• **What is required**
Quote the entries below from the line with "Blog (698, 1553)" through the line with "BMC (1060, 1642)", both ends included, and only those lines.
(Beginning of Supplied records)
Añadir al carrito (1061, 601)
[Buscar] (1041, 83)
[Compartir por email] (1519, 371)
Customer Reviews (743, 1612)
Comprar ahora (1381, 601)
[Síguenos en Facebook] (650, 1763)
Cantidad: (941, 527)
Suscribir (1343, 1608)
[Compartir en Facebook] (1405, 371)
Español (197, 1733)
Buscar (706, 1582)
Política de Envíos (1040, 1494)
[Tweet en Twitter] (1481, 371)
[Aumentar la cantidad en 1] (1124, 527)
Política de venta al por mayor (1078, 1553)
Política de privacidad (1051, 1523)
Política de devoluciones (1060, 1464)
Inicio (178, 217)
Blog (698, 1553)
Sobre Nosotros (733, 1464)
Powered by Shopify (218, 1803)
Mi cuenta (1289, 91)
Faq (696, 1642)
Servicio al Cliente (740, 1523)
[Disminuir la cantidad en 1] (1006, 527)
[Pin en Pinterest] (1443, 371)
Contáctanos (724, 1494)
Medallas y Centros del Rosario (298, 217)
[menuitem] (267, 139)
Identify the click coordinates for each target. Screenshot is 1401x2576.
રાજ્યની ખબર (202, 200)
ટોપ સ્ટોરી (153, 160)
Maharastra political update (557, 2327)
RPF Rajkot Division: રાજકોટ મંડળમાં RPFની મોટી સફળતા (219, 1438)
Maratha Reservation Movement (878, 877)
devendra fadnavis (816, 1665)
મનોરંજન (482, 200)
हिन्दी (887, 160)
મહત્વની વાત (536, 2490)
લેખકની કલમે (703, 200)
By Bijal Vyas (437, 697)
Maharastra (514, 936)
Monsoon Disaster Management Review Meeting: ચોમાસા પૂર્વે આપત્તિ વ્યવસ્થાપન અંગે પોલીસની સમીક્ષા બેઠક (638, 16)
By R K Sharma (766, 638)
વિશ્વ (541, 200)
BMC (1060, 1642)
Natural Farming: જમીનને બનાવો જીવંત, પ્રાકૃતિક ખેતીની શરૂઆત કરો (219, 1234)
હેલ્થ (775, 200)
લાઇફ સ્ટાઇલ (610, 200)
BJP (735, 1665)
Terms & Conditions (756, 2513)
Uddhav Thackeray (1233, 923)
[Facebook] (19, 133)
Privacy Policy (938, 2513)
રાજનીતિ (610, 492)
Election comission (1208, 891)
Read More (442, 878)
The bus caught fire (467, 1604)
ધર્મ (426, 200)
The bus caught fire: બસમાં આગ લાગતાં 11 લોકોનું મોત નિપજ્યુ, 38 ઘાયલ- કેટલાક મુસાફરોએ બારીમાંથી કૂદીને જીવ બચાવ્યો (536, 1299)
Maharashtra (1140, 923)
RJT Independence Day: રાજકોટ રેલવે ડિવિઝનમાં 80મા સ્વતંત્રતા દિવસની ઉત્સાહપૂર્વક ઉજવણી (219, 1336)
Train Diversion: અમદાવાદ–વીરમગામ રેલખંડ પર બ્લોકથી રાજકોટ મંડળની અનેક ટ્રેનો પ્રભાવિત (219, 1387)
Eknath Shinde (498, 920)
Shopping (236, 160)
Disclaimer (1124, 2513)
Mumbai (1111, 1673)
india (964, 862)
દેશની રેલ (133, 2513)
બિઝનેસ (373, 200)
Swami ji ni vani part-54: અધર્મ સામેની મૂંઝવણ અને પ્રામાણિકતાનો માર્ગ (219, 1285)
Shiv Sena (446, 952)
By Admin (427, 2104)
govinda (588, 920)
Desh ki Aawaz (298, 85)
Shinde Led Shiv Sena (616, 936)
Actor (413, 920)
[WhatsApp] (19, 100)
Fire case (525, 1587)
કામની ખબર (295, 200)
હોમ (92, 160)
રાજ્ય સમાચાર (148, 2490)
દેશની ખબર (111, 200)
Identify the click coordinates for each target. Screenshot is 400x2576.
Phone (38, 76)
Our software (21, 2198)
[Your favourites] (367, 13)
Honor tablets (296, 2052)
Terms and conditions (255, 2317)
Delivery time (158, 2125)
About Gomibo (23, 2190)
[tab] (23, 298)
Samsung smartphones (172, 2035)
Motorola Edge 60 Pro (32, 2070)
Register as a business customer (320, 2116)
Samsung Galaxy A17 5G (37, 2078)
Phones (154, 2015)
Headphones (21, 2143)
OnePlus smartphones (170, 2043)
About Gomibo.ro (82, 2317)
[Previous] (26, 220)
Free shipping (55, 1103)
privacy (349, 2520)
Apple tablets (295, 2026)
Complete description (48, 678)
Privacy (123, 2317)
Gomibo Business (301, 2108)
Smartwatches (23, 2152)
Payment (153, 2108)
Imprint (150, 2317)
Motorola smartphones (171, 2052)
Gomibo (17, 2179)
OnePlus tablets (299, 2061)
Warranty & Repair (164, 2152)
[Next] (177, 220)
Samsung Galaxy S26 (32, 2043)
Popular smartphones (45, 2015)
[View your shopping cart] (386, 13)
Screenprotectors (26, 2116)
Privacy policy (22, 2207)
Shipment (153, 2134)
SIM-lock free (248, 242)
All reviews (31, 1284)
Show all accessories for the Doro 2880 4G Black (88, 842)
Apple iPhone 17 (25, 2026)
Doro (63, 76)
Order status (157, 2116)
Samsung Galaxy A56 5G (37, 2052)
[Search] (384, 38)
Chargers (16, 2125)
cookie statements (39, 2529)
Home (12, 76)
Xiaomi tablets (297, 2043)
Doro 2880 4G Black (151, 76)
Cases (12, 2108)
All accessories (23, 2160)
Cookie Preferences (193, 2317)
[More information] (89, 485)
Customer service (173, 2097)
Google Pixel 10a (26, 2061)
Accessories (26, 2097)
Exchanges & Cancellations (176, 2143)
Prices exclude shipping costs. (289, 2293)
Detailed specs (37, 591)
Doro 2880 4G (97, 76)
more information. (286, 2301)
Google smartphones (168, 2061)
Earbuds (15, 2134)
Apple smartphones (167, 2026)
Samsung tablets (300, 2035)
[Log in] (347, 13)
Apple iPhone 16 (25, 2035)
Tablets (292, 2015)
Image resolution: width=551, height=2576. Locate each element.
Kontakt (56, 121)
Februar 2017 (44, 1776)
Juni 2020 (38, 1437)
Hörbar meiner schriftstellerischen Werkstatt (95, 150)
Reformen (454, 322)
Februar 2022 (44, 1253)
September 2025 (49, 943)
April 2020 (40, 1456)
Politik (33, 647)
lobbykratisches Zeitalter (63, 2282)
(End of Supplied records)
• **Answer section**
Blog (698, 1553)
Sobre Nosotros (733, 1464)
Powered by Shopify (218, 1803)
Mi cuenta (1289, 91)
Faq (696, 1642)
Servicio al Cliente (740, 1523)
[Disminuir la cantidad en 1] (1006, 527)
[Pin en Pinterest] (1443, 371)
Contáctanos (724, 1494)
Medallas y Centros del Rosario (298, 217)
[menuitem] (267, 139)
Identify the click coordinates for each target. Screenshot is 1401x2576.
રાજ્યની ખબર (202, 200)
ટોપ સ્ટોરી (153, 160)
Maharastra political update (557, 2327)
RPF Rajkot Division: રાજકોટ મંડળમાં RPFની મોટી સફળતા (219, 1438)
Maratha Reservation Movement (878, 877)
devendra fadnavis (816, 1665)
મનોરંજન (482, 200)
हिन्दी (887, 160)
મહત્વની વાત (536, 2490)
લેખકની કલમે (703, 200)
By Bijal Vyas (437, 697)
Maharastra (514, 936)
Monsoon Disaster Management Review Meeting: ચોમાસા પૂર્વે આપત્તિ વ્યવસ્થાપન અંગે પોલીસની સમીક્ષા બેઠક (638, 16)
By R K Sharma (766, 638)
વિશ્વ (541, 200)
BMC (1060, 1642)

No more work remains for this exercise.